An interesting point is made by Sam Lowe from the Centre for European Reform (CER) in London that the costs of deciding on the principle to gain ‘regulatory sovereignty’ will be front-loaded (Lowe: “the additional costs associated with choosing to diverge are large; the relative costs of actually diverging are smaller”). Even though, in practice, the UK might not want to diverge from EU product standards very much, as EU standards are recognised globally, the fact that the UK claims the right to set its own standards in itself creates significant costs.
A further issue is the duration of negotiations: the general expectation is that there will only be a ‘rump agreement’ by December 2020 on goods, financial services and fisheries, and that the EU will insist on a certain sequencing of negotiations. Furthermore, the UK’s trade negotiation capacities are limited, and this will affect parallel negotiations with a number of trading partners in its attempts to replace existing EU agreements when the UK finally leaves the ambit of the EU’s customs union.
Two additional complications
There are two further problematic issues that will come into sharper focus this year.
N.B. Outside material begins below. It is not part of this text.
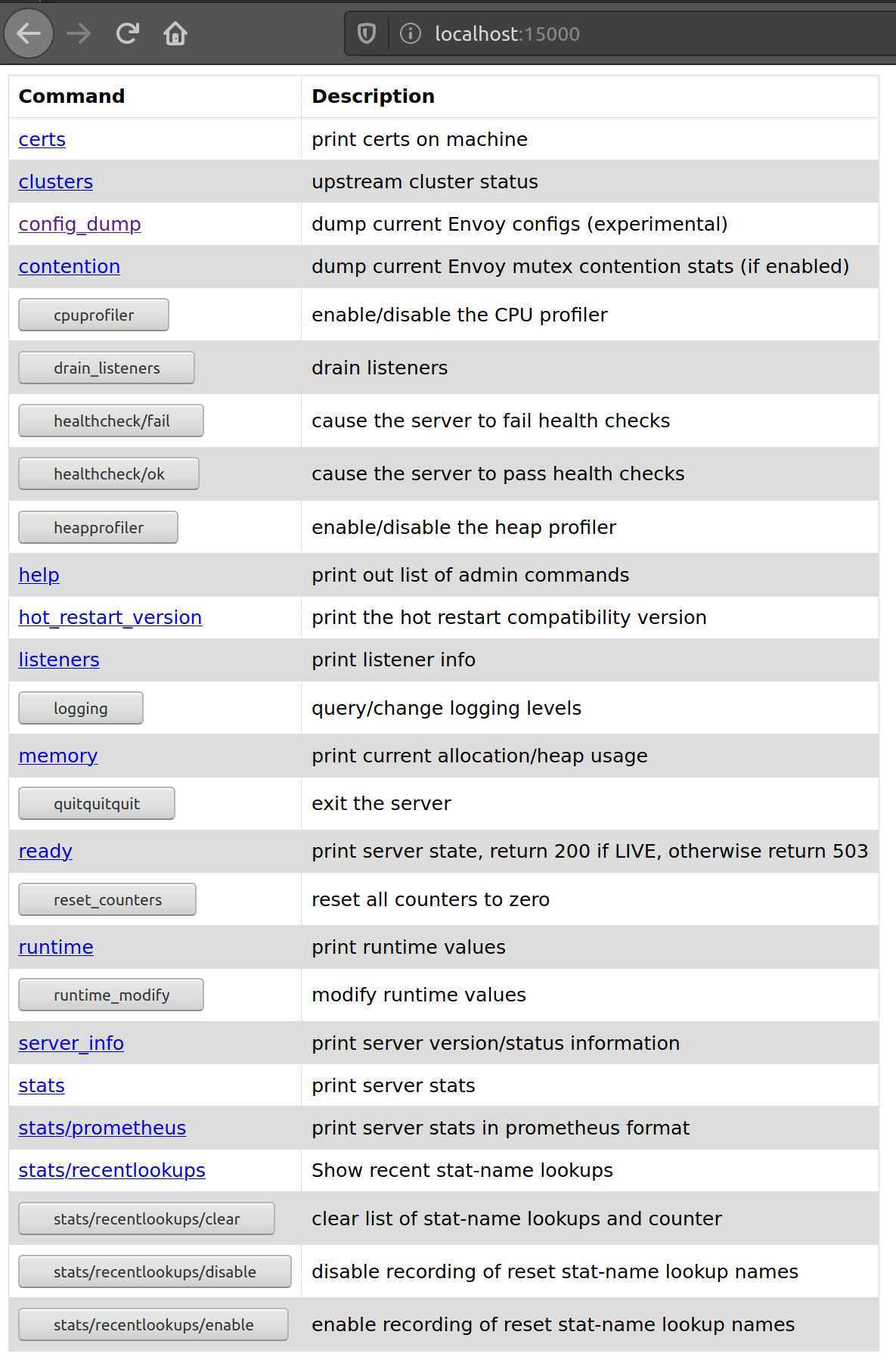This screenshot has height=1369, width=896.
Task: Click the shield tracking protection icon
Action: pos(367,33)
First, the impact of Brexit on regional imbalances in the UK. Boris Johnson speaks about ‘levelling up’, but this will be more difficult in the post-Brexit environment as the UK’s northern regions rely more heavily on manufacturing, the food industry and fisheries, for which, in each case, the Brexit process creates disproportionate difficulties. These difficulties arise in manufacturing because of the importance of cross-border production linkages; for the food industry because it is highly reliant on EU markets, and hence recognition of food standards is particularly important; and for fisheries because fishing rights in UK waters are politically a highly contentious issue. All of these areas will require much negotiating skill, a pragmatic approach that will have to overcome political sensitivities, and also compensation for producers in the northern regions for the impact of higher trade friction. The last of these would require heavy investment in infrastructure, upgrading of skills, supporting research and other similar measures. We shall see whether the political will is there to provide for these in the coming years.
The second additional complication is migration policy. Migration was one of the key factors underlying the pro-Brexit vote in the 2016 referendum. The government has therefore declared that it will take control of ‘migration policy’. From what has emerged so far (see also the recently published report by the independent Migration Advisory Committee, MAC), it looks likely that the government will opt for a modified form of an Australian-style points system (with the aim of attracting highly qualified workers, and particularly those in short supply in the UK), as well as paying attention to specific job market impacts (setting a pay threshold for those with a job offer). The MAC is, of course, aware of the trade-offs inherent in any migration policy set-up: for example, a policy skewed towards the highly qualified does not cover the need for social care workers, or for labour in agriculture and food processing, sectors that rely heavily on migrants. In addition, the very successful university sector will become less attractive if students from the EU have to pay the same fees as those from non-EU countries and if possibilities for post-study employment are significantly reduced.